- Task instructions
Print the listing below in full. Alter nothing.

------------------------

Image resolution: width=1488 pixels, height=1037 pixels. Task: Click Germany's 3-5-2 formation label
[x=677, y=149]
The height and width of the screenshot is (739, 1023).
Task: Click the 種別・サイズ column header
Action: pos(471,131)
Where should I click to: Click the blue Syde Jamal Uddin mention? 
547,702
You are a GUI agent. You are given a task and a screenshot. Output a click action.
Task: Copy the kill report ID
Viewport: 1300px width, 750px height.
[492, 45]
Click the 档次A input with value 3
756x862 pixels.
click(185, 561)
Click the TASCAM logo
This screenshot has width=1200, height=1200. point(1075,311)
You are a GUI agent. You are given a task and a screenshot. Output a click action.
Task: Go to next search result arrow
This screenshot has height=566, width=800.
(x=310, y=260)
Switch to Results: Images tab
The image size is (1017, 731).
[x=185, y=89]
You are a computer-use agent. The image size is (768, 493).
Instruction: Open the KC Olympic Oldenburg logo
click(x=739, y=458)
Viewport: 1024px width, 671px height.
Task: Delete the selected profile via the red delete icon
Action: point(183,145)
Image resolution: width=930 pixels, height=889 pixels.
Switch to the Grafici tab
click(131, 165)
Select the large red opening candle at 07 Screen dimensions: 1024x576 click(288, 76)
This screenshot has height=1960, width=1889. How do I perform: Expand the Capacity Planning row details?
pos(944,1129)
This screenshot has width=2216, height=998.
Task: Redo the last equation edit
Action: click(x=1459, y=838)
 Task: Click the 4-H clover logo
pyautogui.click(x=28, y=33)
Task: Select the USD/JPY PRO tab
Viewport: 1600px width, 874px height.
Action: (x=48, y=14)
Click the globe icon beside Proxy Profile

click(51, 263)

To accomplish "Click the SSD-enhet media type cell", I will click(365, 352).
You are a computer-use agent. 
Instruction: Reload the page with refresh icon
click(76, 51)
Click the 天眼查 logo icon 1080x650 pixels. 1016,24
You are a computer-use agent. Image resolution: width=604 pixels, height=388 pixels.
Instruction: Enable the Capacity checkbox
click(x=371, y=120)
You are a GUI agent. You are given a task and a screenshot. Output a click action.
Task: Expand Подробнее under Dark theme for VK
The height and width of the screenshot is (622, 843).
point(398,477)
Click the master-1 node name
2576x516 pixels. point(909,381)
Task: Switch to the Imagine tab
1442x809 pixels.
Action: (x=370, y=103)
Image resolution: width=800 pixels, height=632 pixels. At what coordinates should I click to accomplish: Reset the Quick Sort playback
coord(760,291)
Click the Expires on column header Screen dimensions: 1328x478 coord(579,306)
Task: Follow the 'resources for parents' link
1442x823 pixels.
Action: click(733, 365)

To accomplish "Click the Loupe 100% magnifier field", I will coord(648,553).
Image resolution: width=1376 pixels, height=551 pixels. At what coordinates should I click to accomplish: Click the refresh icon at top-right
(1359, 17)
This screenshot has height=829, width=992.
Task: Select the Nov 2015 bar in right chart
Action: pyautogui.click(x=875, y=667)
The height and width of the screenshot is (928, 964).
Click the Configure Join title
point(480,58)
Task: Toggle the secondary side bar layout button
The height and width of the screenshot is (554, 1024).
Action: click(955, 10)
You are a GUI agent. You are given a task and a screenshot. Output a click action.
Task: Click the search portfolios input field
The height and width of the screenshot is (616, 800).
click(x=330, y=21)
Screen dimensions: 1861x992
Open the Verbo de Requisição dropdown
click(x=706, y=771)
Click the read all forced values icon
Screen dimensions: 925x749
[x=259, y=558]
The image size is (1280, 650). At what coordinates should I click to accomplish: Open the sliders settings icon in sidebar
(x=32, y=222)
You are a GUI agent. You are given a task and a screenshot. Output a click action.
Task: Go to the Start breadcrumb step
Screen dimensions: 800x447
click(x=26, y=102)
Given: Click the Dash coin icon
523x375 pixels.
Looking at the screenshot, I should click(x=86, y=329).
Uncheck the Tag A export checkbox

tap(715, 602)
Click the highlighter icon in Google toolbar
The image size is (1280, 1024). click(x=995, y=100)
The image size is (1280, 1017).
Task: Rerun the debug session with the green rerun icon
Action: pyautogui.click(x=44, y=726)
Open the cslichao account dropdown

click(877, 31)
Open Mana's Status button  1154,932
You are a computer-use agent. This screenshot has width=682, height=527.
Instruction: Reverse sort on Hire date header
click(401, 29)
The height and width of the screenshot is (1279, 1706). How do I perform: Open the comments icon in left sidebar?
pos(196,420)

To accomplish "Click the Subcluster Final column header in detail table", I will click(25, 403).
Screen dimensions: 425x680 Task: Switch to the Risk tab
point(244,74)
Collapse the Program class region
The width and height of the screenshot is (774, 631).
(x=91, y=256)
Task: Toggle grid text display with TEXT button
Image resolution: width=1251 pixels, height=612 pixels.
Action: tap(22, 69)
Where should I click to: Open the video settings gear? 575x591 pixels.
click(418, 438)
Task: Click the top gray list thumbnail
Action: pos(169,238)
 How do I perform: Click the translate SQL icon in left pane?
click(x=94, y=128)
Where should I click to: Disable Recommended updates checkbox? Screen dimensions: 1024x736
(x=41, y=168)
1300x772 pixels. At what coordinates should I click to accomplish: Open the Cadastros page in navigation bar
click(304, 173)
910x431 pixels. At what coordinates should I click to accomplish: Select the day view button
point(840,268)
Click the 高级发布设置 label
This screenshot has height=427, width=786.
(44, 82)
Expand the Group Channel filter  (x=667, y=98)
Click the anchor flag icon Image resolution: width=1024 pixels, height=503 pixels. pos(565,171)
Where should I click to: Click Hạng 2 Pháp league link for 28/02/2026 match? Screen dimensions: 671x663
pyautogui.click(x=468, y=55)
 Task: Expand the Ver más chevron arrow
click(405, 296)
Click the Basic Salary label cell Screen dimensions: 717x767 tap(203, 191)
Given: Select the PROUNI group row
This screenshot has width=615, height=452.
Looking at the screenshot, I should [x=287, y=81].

------------------------

- Exercise output
Image resolution: width=1488 pixels, height=1037 pixels. Task: Click Germany's 3-5-2 formation label
[x=677, y=149]
The height and width of the screenshot is (739, 1023).
Task: Click the 種別・サイズ column header
Action: pos(471,131)
Where should I click to: Click the blue Syde Jamal Uddin mention? 
547,702
You are a GUI agent. You are given a task and a screenshot. Output a click action.
Task: Copy the kill report ID
Viewport: 1300px width, 750px height.
[492, 45]
Click the 档次A input with value 3
756x862 pixels.
click(185, 561)
Click the TASCAM logo
This screenshot has width=1200, height=1200. point(1075,311)
You are a GUI agent. You are given a task and a screenshot. Output a click action.
Task: Go to next search result arrow
This screenshot has height=566, width=800.
(x=310, y=260)
Switch to Results: Images tab
The image size is (1017, 731).
[x=185, y=89]
You are a computer-use agent. The image size is (768, 493).
Instruction: Open the KC Olympic Oldenburg logo
click(x=739, y=458)
Viewport: 1024px width, 671px height.
Task: Delete the selected profile via the red delete icon
Action: point(183,145)
Image resolution: width=930 pixels, height=889 pixels.
Switch to the Grafici tab
click(131, 165)
Select the large red opening candle at 07 Screen dimensions: 1024x576 click(288, 76)
This screenshot has height=1960, width=1889. How do I perform: Expand the Capacity Planning row details?
pos(944,1129)
This screenshot has width=2216, height=998.
Task: Redo the last equation edit
Action: click(x=1459, y=838)
 Task: Click the 4-H clover logo
pyautogui.click(x=28, y=33)
Task: Select the USD/JPY PRO tab
Viewport: 1600px width, 874px height.
Action: (x=48, y=14)
Click the globe icon beside Proxy Profile

click(51, 263)

To accomplish "Click the SSD-enhet media type cell", I will click(365, 352).
You are a computer-use agent. 
Instruction: Reload the page with refresh icon
click(76, 51)
Click the 天眼查 logo icon 1080x650 pixels. 1016,24
You are a computer-use agent. Image resolution: width=604 pixels, height=388 pixels.
Instruction: Enable the Capacity checkbox
click(x=371, y=120)
You are a GUI agent. You are given a task and a screenshot. Output a click action.
Task: Expand Подробнее under Dark theme for VK
The height and width of the screenshot is (622, 843).
point(398,477)
Click the master-1 node name
2576x516 pixels. point(909,381)
Task: Switch to the Imagine tab
1442x809 pixels.
Action: (x=370, y=103)
Image resolution: width=800 pixels, height=632 pixels. At what coordinates should I click to accomplish: Reset the Quick Sort playback
coord(760,291)
Click the Expires on column header Screen dimensions: 1328x478 coord(579,306)
Task: Follow the 'resources for parents' link
1442x823 pixels.
Action: click(733, 365)

To accomplish "Click the Loupe 100% magnifier field", I will coord(648,553).
Image resolution: width=1376 pixels, height=551 pixels. At what coordinates should I click to accomplish: Click the refresh icon at top-right
(1359, 17)
This screenshot has height=829, width=992.
Task: Select the Nov 2015 bar in right chart
Action: pyautogui.click(x=875, y=667)
The height and width of the screenshot is (928, 964).
Click the Configure Join title
point(480,58)
Task: Toggle the secondary side bar layout button
The height and width of the screenshot is (554, 1024).
Action: click(955, 10)
You are a GUI agent. You are given a task and a screenshot. Output a click action.
Task: Click the search portfolios input field
The height and width of the screenshot is (616, 800).
click(x=330, y=21)
Screen dimensions: 1861x992
Open the Verbo de Requisição dropdown
click(x=706, y=771)
Click the read all forced values icon
Screen dimensions: 925x749
[x=259, y=558]
The image size is (1280, 650). At what coordinates should I click to accomplish: Open the sliders settings icon in sidebar
(x=32, y=222)
You are a GUI agent. You are given a task and a screenshot. Output a click action.
Task: Go to the Start breadcrumb step
Screen dimensions: 800x447
click(x=26, y=102)
Given: Click the Dash coin icon
523x375 pixels.
Looking at the screenshot, I should click(x=86, y=329).
Uncheck the Tag A export checkbox

tap(715, 602)
Click the highlighter icon in Google toolbar
The image size is (1280, 1024). click(x=995, y=100)
The image size is (1280, 1017).
Task: Rerun the debug session with the green rerun icon
Action: pyautogui.click(x=44, y=726)
Open the cslichao account dropdown

click(877, 31)
Open Mana's Status button  1154,932
You are a computer-use agent. This screenshot has width=682, height=527.
Instruction: Reverse sort on Hire date header
click(401, 29)
The height and width of the screenshot is (1279, 1706). How do I perform: Open the comments icon in left sidebar?
pos(196,420)

To accomplish "Click the Subcluster Final column header in detail table", I will click(25, 403).
Screen dimensions: 425x680 Task: Switch to the Risk tab
point(244,74)
Collapse the Program class region
The width and height of the screenshot is (774, 631).
(x=91, y=256)
Task: Toggle grid text display with TEXT button
Image resolution: width=1251 pixels, height=612 pixels.
Action: tap(22, 69)
Where should I click to: Open the video settings gear? 575x591 pixels.
click(418, 438)
Task: Click the top gray list thumbnail
Action: pos(169,238)
 How do I perform: Click the translate SQL icon in left pane?
click(x=94, y=128)
Where should I click to: Disable Recommended updates checkbox? Screen dimensions: 1024x736
(x=41, y=168)
1300x772 pixels. At what coordinates should I click to accomplish: Open the Cadastros page in navigation bar
click(304, 173)
910x431 pixels. At what coordinates should I click to accomplish: Select the day view button
point(840,268)
Click the 高级发布设置 label
This screenshot has height=427, width=786.
(44, 82)
Expand the Group Channel filter  (x=667, y=98)
Click the anchor flag icon Image resolution: width=1024 pixels, height=503 pixels. pos(565,171)
Where should I click to: Click Hạng 2 Pháp league link for 28/02/2026 match? Screen dimensions: 671x663
pyautogui.click(x=468, y=55)
 Task: Expand the Ver más chevron arrow
click(405, 296)
Click the Basic Salary label cell Screen dimensions: 717x767 tap(203, 191)
Given: Select the PROUNI group row
This screenshot has width=615, height=452.
Looking at the screenshot, I should [x=287, y=81].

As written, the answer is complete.